遵守状況の確認
個人情報を保護する安全管理措置について規則や手順などを定めても、それが現実に実行されなければ、個人情報を守ることはできません。
したがって、従業者が安全管理措置を適切に実施しているかどうかをチェックし、問題点があれば、速やかに是正する必要があります。
下記の要求事項では、「従業者に対し必要、かつ、適切な監督」を求めています。これは、個人情報保護法でも該当するものです。(第21条-従業者の監督)
3.4.3.3 従業者の監督
事業者は,その従業者に個人情報を取り扱わせるに当たっては,当該個人情報の安全管理が図られるよう,当該従業者に対し必要,かつ,適切な監督を行わなければならない。
※JIS Q 15001:2006より一部抜粋
具体的には、従業者との秘密保持契約の締結や、安全管理措置の遵守状況の定期的な確認などが挙げられます。
ここでいう従業者とは、事業者の組織内において指揮監督を受けて業務を行う者であり、正社員、契約社員、嘱託社員、派遣社員、パート社員、アルバイトだけではなく、取締役、執行役、理事、監査役なども含まれるので注意しましょう。
従業者のモニタリング
従業者の監督として、カメラによる行動の監視や記録、電子メールの通信履歴や外部ネットワークへのアクセスなどの行為の監視や記録を行う場合があります。
これらは、「従業者のモニタリング」といわれているものであり、不正行為を抑制する効果が期待できます。その一方で、従業者を過度に牽制し、プライバシーを侵害するおそれもあります。
したがって、モニタリングを行う体制や目的を明確にするとともに、社内規定として整備した上で、従業員に周知しておかなければなりません。
また、従業者からの苦情や相談を受け付ける窓口の設置や、開示などの求めに対応できるようにしておくことも必要です。
派遣社員との契約は派遣元
派遣社員は、派遣元の会社との間で秘密保持契約を結んでいますので、派遣社員を受け入れる側が、派遣社員に雇用関係が生じるような内容を含む秘密保持などの誓約書を求めることは出来ません。

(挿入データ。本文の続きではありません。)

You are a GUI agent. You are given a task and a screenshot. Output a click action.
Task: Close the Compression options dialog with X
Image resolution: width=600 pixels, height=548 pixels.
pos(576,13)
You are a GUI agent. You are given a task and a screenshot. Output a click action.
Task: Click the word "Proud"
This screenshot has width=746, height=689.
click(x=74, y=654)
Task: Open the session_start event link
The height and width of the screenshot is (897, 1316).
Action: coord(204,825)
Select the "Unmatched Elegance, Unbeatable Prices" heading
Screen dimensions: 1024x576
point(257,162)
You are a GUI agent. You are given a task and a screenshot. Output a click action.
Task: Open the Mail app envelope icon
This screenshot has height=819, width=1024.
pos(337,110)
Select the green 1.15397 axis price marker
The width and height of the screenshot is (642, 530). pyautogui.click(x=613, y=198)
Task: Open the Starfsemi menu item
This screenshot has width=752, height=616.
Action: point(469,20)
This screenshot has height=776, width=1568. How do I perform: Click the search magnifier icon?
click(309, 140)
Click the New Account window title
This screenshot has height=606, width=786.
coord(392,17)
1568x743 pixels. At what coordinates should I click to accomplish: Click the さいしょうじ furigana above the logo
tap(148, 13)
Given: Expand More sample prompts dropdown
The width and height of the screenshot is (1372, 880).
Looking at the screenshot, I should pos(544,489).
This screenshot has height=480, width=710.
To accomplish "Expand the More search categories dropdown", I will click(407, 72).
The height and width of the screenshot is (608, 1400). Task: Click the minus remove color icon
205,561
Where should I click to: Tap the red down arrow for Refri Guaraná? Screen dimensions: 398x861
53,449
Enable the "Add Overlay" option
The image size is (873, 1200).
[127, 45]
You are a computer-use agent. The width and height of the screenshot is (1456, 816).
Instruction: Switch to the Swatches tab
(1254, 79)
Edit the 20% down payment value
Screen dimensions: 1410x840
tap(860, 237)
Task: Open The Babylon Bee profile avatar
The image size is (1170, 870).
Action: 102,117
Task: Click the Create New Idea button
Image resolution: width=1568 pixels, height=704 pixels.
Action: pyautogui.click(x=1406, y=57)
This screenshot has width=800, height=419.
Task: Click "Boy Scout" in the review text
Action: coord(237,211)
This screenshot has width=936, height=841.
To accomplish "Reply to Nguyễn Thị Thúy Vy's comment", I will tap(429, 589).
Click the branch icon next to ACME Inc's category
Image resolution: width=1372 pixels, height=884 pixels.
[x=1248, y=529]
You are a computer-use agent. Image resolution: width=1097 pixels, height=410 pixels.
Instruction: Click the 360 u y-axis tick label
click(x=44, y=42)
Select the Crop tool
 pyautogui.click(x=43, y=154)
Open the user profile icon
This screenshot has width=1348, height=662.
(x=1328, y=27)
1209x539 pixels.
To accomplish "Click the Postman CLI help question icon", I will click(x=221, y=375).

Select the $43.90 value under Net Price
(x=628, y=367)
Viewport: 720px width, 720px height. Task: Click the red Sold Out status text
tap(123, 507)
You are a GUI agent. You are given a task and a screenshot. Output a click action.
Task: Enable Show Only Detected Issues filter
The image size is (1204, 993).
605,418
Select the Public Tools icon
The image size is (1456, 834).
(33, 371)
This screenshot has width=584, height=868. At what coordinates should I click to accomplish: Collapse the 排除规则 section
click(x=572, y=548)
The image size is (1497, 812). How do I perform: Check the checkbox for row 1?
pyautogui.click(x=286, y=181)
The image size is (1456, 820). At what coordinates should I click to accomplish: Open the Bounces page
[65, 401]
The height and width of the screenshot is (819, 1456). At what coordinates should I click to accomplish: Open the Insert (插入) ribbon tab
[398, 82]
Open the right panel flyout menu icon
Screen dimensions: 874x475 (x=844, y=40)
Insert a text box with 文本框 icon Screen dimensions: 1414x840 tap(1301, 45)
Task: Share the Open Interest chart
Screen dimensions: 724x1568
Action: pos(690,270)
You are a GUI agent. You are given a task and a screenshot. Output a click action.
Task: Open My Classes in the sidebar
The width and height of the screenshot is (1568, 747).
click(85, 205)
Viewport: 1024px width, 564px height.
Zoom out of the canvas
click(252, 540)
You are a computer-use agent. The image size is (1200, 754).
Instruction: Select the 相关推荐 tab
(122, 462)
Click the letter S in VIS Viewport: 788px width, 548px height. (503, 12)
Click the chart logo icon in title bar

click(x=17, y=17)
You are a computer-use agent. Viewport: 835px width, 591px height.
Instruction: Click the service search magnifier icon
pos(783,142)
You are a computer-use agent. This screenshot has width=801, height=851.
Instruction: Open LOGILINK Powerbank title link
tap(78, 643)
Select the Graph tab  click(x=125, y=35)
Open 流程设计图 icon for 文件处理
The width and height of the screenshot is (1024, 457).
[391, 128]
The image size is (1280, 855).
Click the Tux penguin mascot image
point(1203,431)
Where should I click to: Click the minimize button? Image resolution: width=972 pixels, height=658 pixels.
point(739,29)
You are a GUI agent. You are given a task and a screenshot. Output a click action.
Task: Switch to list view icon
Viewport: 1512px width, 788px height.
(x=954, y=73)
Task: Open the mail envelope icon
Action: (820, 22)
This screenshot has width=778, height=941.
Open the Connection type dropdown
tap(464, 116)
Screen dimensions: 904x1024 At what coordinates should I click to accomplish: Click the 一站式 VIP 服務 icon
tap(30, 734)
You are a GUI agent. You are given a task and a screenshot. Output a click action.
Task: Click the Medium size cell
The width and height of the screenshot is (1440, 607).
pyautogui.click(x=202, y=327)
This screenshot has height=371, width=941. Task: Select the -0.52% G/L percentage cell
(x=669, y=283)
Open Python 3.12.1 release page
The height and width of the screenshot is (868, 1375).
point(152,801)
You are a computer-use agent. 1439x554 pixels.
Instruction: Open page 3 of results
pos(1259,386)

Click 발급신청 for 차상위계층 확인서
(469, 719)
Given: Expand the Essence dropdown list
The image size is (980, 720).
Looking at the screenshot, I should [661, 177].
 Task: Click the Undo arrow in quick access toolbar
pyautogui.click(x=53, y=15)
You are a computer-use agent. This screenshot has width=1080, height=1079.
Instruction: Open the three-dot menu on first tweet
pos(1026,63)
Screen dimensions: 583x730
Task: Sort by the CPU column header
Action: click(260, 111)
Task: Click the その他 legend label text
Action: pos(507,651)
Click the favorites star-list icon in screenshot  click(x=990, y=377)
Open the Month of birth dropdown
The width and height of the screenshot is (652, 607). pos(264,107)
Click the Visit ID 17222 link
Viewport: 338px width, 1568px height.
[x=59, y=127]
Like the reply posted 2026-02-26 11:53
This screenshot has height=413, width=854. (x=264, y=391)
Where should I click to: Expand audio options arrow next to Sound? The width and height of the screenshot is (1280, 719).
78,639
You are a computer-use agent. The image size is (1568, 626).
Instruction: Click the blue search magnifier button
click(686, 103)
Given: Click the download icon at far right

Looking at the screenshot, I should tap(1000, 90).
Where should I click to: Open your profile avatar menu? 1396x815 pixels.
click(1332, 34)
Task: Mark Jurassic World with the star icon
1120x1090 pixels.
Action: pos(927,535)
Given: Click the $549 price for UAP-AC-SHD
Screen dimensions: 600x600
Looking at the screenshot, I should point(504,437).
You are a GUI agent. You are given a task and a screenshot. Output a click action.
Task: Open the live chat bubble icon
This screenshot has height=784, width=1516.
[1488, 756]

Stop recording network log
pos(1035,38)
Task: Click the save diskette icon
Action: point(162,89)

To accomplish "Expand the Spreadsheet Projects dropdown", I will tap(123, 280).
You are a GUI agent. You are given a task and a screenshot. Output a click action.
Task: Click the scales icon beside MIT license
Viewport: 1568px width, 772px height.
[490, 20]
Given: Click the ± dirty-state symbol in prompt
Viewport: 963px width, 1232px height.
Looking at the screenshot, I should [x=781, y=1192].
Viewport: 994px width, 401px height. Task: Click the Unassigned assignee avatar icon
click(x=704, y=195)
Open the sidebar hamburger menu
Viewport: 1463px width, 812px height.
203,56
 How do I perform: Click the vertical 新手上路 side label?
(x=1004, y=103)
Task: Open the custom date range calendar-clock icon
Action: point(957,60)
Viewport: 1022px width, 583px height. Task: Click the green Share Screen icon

なぜなら、個人情報を漏えいした場合は契約を解除するなど、雇用関係が生じる条項が含まれると、派遣元と派遣先の二重雇用となることから、職業安定法第44条(労働者供給事業の禁止)に抵触してしまうからです。
対応策としては、派遣元の会社に対して、派遣社員との間で締結している秘密保持の誓約書などの写しを求めておくと良いでしょう。